# Problem
Would you filter the listing below so that only lines with the word "computer" remain?

# Records for processing
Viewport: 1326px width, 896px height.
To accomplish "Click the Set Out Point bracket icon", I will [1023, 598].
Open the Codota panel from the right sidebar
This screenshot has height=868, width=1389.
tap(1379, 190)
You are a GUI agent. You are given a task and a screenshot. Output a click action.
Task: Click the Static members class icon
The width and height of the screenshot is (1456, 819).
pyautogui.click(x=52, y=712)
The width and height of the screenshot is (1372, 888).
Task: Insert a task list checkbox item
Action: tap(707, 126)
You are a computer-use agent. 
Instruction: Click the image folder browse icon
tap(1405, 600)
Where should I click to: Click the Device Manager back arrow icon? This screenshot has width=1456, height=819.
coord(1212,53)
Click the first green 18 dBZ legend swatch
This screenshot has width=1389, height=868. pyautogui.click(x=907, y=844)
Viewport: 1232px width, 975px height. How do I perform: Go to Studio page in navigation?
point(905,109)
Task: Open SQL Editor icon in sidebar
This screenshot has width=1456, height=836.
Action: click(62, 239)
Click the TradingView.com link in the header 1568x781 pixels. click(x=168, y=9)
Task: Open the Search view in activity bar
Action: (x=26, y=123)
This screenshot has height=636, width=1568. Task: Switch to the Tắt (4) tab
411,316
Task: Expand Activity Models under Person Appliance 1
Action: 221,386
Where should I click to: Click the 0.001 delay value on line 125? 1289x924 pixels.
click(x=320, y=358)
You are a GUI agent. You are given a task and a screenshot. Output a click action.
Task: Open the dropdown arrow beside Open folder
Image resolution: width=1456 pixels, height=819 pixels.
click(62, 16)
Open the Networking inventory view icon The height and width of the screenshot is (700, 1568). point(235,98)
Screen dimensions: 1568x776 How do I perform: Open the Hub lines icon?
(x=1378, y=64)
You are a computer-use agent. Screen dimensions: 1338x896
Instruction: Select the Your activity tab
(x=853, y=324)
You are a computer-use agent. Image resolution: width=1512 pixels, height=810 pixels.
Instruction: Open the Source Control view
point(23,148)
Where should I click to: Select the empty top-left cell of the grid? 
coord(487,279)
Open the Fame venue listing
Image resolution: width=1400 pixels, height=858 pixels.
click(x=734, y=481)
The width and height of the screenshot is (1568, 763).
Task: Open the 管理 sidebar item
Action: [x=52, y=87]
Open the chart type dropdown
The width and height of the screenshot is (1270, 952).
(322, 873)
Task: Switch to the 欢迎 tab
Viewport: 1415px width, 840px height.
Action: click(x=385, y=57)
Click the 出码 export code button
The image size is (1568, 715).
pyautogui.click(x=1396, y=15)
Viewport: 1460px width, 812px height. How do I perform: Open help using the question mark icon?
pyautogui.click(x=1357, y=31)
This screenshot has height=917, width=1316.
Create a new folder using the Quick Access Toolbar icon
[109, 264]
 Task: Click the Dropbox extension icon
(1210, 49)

# Response box
You are a computer-use agent. 
You are a computer-use agent. Screen dimensions: 1338x896
You are a computer-use agent. Image resolution: width=1512 pixels, height=810 pixels.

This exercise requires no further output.